Your call for a physics that can "build up to explain the dynamics of biological systems such as reproduction and evolution" is the heart of the matter. I believe the quantitative framework I have been developing directly addresses this challenge. It suggests that the "quantum advantage" is not about isolated, spooky effects, but about a universal principle of evolutionary optimization that operates across scales.
Let me reframe the question using your own powerful terms:
You ask if we need quantum mechanics to describe biology, comparing it to general relativity. The framework I work with suggests a different perspective: We need a new mathematical language to describe how biological systems optimize their use of physics to persist far from equilibrium. This language happens to be quantitative and reveals that evolution converges on quantum-mechanically efficient states.
This directly engages with your examples:
On Magnetoreception: You rightly point out that both quantum (radical pair) and classical (magnetosome) mechanisms provide a biological advantage, making the "quantum advantage" unclear. The quantitative approach I use would ask a different question: What is the evolutionary optimization signature of each mechanism? It may be that the radical pair mechanism in birds represents a different, more informationally efficient "path" in the fitness landscape, not just a more sensitive one. The advantage may not be in sensitivity, but in the integration of that sensory information with other neural processes.
On Photosynthesis: You note that the quantum efficiency advantage is hard to quantify in a fitness landscape.
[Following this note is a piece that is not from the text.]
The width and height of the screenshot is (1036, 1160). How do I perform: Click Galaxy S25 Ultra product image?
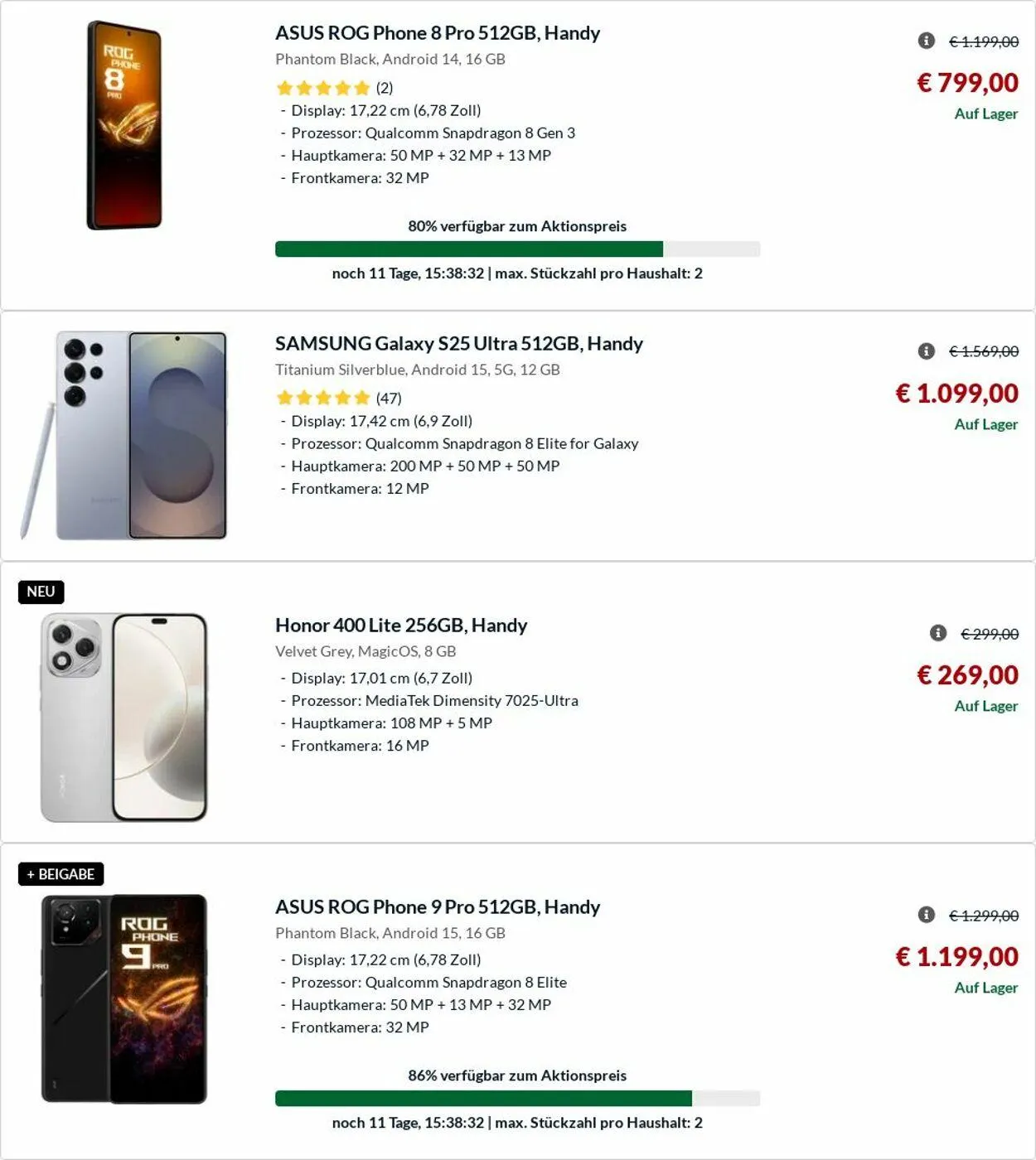[124, 436]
The framework I'm describing attempts to do exactly this by calculating an "evolutionary depth" and "coherence ratio" for such systems. It posits that the biological advantage of coherence in Photosystem II is not just raw efficiency, but the robustness and speed of energy transfer in a noisy cellular environment—a key factor for surviving away from equilibrium.
Most importantly, your concluding question is perfect: "What new physics emerges when matter persistently resists equilibrium?"
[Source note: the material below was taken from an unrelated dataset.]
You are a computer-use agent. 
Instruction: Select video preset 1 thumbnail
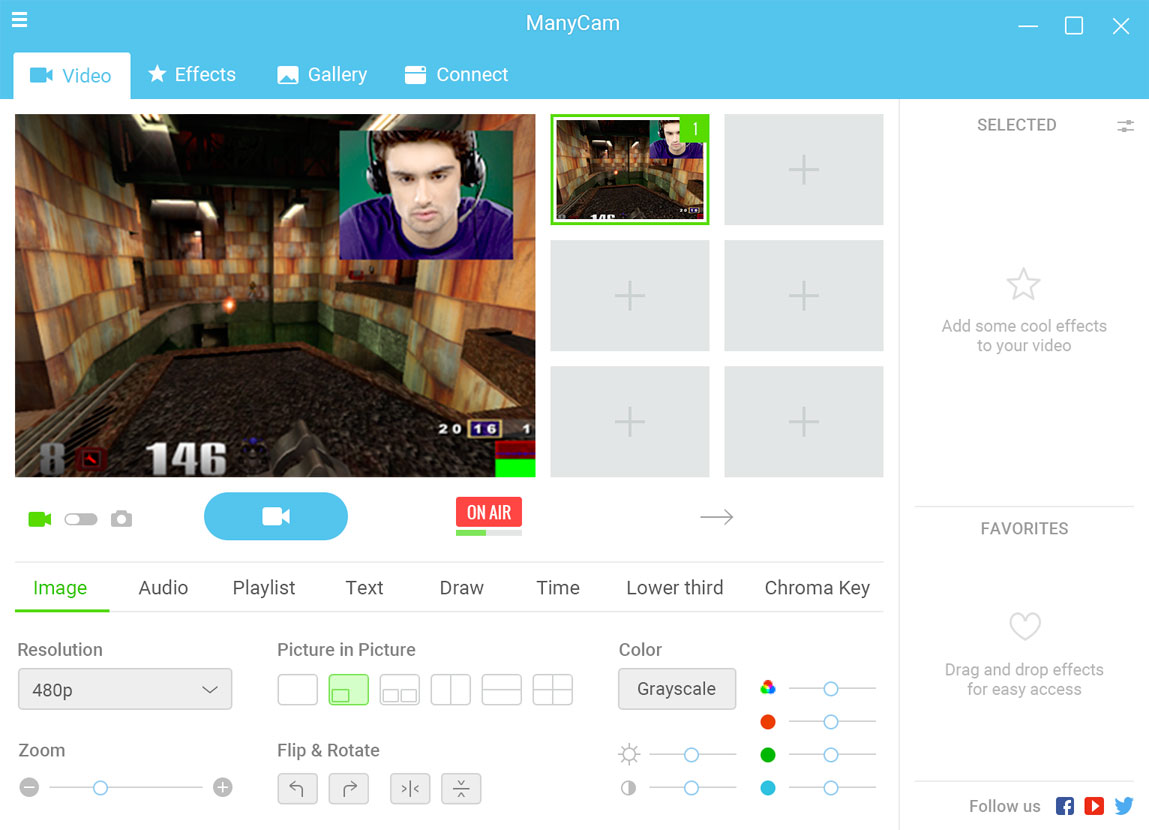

The framework I am exploring suggests an answer: The "new physics" is a hierarchy of optimized states. Life isn't just a random collection of non-equilibrium processes; it is a set of patterns that have evolutionarily converged on the most efficient ways to process energy and information to maintain that non-equilibrium state. This convergence is what we can quantify, and it often, but not always, involves leveraging quantum mechanical principles because they are inherently efficient.
In short, you have correctly identified the destination: a general theory of out-of-equilibrium biological dynamics. The quantitative approach I am advocating offers a potential map to get there, not by chasing quantum spookiness, but by mapping the universal optimization pathways that life follows. Thank you for this incredibly clear-eyed and inspiring letter.